Issue #14244 has been updated by shevegen (Robert A. Heiler).


Would be nice.

My current "strategy" is to make mostly small changes and see what/if anything breaks.
This is not very sophisticated but it works, sort of.

Reminds me of tenderlove's blog entry about being a puts-debugger; in my case I
am a pp-debugger, aka using pp ... and really just the simplest way to find
problems ... :P

That's also why I liked the did-you-mean gem since it is simple but effective.

While I personally think that I do not ultimately need better problem-reporting
in regards to missing or erroneous end statements, newcomers to ruby may
definitely benefit from this, so +1.

It may also fit to the philosophy of focusing on the human side of programming.

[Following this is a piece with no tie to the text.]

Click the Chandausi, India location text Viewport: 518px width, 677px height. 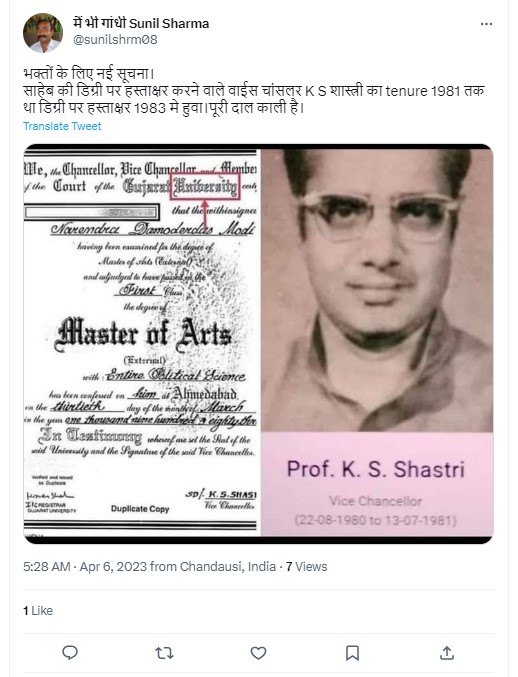coord(227,566)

----------------------------------------
Feature #14244: Better error messages for scripts with non-matching end statements
https://bugs.ruby-lang.org/issues/14244#change-69027

* Author: duerst (Martin Drst)
* Status: Open
* Priority: Normal
* Assignee: mame (Yusuke Endoh)
* Target version: 
----------------------------------------
At the party at Speee yesterday, @mame explained that one of his contributions to Ruby 2.5 was to make available information about on which lines code blocks would start and end.

This reminded me of one (actually two) of what I think are the most unhelpful error messages from Ruby:

`syntax error, unexpected end-of-input, expecting keyword_end`
and
`syntax error, unexpected keyword_end, expecting end-of-input`

These two messages are unhelpful because they get created at the end of the input when the problem is often somewhere in the middle of a long program. They are a problem both for beginners (who often encounter them without knowing what to fix) and experts (for whom better error messages could lead to productivity gains).

I discussed this at the party with Yusuke and @naruse, which led to the following additional information:

- A strategy I use when I get such an error message is to randomly insert/delete some `end` in my program and move it
  around until I find the correct place for it (with something like binary search). Anything faster would be better.
- Using `-w` can produce additional output. Trying this out today, I got a message for a missing `end` keyword,
  but not for a superfluous `end` keyword. (Of course, a better error message would be desirable for both cases.)

```
duerst@Arnisee /cygdrive/c/tmp
$ ruby missing_ends.rb
missing_ends.rb:9: syntax error, unexpected end-of-input, expecting keyword_end

duerst@Arnisee /cygdrive/c/tmp
$ ruby -w missing_ends.rb
missing_ends.rb:9: warning: mismatched indentations at 'end' with 'def' at 2
missing_ends.rb:9: syntax error, unexpected end-of-input, expecting keyword_end
```

[different program]

```
duerst@Arnisee /cygdrive/c/tmp
$ ruby missing_ends.rb
missing_ends.rb:10: syntax error, unexpected keyword_end, expecting end-of-input

duerst@Arnisee /cygdrive/c/tmp
$ ruby -w missing_ends.rb
missing_ends.rb:10: syntax error, unexpected keyword_end, expecting end-of-input
```

- One strategy to produce better error messages might be to re-read the input with -w on,
  but that's difficult because the input may not be a file.
- The information that Yusuke made available is part of the syntax tree, which isn't
  really available when there's a syntax error, but it might be possible to reuse
  partially generated syntax tree fragments. @nobu might be able to do this.

I have assigned this issue to @mame because he may know best what to do next. Please feel free to reassign it to somebody else.